Que este San Isidro haya concentrado todos los males enunciados, sin más oasis para el toreo que las dos tardes de Sebastián Castella, la revelación novilleril de Gómez del Pilar o un par de triunfales corridas de rejones, ha hecho que los madrileños –tendido, calle y periodismo– estén aludiendo a la presencia del gafe, ese duende maligno, también denominado mengue, cenizo o malaje, que mata la alegría y pudre lo que toca.

Aunque ya la pobre cartelería anticipaba en buena parte el fiasco, sólo el advenimiento del gafe explica que la de 2012 haya sido la peor isidrada de la historia, con apenas tres orejas cortadas en 19 corridas –las izaron Castella, Fandiño y Morenito de Aranda–, dos más en festejos novilleriles –Gonzalo Caballero y Gómez del Pilar, éste último la verdadera revelación de la feria por decisión, clase y sello– y, punto y aparte en medio de tanto sopor, los ocho apéndices que fueron a parar a manos de los rejoneadores Andy Cartagena (una y una), Sergio Galán (dos de un mismo toro), Diego ventura (ídem) y, a una por casaca, Leonardo Hernández y Pablo Hermoso de Mendoza.

 

Nacho Meléndez

 

El jurado designado por la Comunidad de Madrid para discernir los premios de la feria entregó su lista de triunfadores y, felizmente, había en ella un mexicano. Desde luego, ninguno de los ocho paisanos que partieron plaza al frente de sus cuadrillas, antes de hacer el recorrido inverso luego de decir nada a la afición, que los despidió con soberana indiferencia, a tono con sus autocomplacientes y parcos desempeños. El reconocimiento, como estaba previsto, fue para el varilarguero Ignacio Meléndez, que había dado cátedra de arte y pundonor al picar a “Lana Virgen”, el torazo de Bañuelos con el que Las Ventas dio su triste adiós a El Zotoluco.

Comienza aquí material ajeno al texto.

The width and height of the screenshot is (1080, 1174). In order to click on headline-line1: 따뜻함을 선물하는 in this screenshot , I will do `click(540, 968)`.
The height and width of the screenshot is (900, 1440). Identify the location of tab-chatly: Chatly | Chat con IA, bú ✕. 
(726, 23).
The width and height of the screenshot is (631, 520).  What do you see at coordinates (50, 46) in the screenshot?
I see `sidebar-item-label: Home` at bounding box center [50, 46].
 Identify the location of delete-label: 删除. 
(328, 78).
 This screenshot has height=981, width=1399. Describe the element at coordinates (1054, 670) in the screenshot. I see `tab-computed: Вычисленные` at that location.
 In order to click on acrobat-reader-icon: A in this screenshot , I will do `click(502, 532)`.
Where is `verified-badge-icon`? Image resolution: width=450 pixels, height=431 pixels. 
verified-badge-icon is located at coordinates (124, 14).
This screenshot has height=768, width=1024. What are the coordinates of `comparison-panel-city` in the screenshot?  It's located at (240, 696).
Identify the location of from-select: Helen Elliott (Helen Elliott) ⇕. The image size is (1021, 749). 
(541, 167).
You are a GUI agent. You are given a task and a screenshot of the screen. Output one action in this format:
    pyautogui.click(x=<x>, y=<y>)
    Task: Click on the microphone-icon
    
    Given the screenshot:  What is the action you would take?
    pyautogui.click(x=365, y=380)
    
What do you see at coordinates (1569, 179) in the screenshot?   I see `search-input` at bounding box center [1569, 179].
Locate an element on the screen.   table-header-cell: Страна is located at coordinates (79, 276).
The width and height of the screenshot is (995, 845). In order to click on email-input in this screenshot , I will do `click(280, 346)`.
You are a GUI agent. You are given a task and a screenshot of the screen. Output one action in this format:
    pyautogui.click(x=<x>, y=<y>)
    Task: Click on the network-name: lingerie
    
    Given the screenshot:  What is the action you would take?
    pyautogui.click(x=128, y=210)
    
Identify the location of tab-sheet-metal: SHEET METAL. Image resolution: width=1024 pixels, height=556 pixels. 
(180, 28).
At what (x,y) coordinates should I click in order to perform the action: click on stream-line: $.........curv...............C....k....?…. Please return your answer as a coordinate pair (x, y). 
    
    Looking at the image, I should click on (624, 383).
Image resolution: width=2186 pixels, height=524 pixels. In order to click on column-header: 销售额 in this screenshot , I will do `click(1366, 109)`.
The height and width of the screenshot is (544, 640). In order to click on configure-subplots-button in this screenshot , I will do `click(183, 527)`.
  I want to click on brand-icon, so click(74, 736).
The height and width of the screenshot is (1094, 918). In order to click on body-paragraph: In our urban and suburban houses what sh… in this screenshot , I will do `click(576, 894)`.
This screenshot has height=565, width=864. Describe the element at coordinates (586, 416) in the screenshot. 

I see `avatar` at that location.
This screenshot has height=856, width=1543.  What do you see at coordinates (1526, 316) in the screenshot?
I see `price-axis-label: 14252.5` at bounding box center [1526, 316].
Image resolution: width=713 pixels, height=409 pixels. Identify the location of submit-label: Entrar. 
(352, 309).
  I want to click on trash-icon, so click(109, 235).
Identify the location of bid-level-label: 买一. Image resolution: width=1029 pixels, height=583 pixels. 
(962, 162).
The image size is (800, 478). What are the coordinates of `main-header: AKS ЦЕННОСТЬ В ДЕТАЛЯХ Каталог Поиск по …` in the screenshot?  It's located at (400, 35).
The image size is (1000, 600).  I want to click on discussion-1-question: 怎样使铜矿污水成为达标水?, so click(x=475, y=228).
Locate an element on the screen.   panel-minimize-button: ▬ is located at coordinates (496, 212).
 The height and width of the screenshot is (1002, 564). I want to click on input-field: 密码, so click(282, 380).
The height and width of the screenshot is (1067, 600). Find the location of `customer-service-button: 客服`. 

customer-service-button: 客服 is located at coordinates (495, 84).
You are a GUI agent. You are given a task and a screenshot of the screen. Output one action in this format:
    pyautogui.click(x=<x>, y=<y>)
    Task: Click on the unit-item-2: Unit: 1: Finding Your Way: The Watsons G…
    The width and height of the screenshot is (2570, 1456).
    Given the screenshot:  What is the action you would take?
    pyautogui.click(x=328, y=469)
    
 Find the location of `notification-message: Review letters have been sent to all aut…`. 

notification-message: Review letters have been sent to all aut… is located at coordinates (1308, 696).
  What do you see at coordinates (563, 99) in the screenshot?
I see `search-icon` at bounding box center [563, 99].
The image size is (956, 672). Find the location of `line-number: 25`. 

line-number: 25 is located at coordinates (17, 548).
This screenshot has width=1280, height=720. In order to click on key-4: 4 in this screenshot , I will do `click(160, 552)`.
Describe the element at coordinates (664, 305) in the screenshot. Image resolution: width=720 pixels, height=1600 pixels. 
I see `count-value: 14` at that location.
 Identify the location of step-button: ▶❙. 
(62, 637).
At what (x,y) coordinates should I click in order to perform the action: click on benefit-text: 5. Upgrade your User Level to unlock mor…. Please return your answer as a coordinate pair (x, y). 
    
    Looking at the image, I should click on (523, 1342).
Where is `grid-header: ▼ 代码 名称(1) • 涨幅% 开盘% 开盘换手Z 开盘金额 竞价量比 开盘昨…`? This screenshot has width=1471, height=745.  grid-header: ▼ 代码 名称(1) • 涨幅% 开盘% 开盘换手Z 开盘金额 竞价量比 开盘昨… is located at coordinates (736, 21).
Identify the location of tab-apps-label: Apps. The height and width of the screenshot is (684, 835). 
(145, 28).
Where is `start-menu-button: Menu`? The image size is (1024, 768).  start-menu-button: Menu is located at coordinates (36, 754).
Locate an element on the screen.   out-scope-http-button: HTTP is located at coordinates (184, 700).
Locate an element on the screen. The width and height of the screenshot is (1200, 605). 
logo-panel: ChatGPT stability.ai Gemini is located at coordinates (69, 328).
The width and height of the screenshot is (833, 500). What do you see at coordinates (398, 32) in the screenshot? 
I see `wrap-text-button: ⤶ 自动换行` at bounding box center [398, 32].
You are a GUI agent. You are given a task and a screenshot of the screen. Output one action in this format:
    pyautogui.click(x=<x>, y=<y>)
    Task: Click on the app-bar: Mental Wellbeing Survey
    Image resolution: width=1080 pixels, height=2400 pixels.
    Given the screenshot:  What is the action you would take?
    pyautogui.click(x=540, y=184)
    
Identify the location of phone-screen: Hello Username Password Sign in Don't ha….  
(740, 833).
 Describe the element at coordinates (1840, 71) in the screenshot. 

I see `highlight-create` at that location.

Otros galardonados fueron Castella (mejor faena), Ventura (rejoneador), Noé Gómez del Pilar (novillero), Uceda Leal (estocada), Morenito de Aranda (revelación), Fernando Galindo(subalterno de a pie a las órdenes de Ignacio Garibay, que pasó de puntitas el miércoles), Curro Javier (par), Alcurrucén (ganadería) y del mismo hierro “Fiscal” (mejor toro, desperdiciado por El Cid).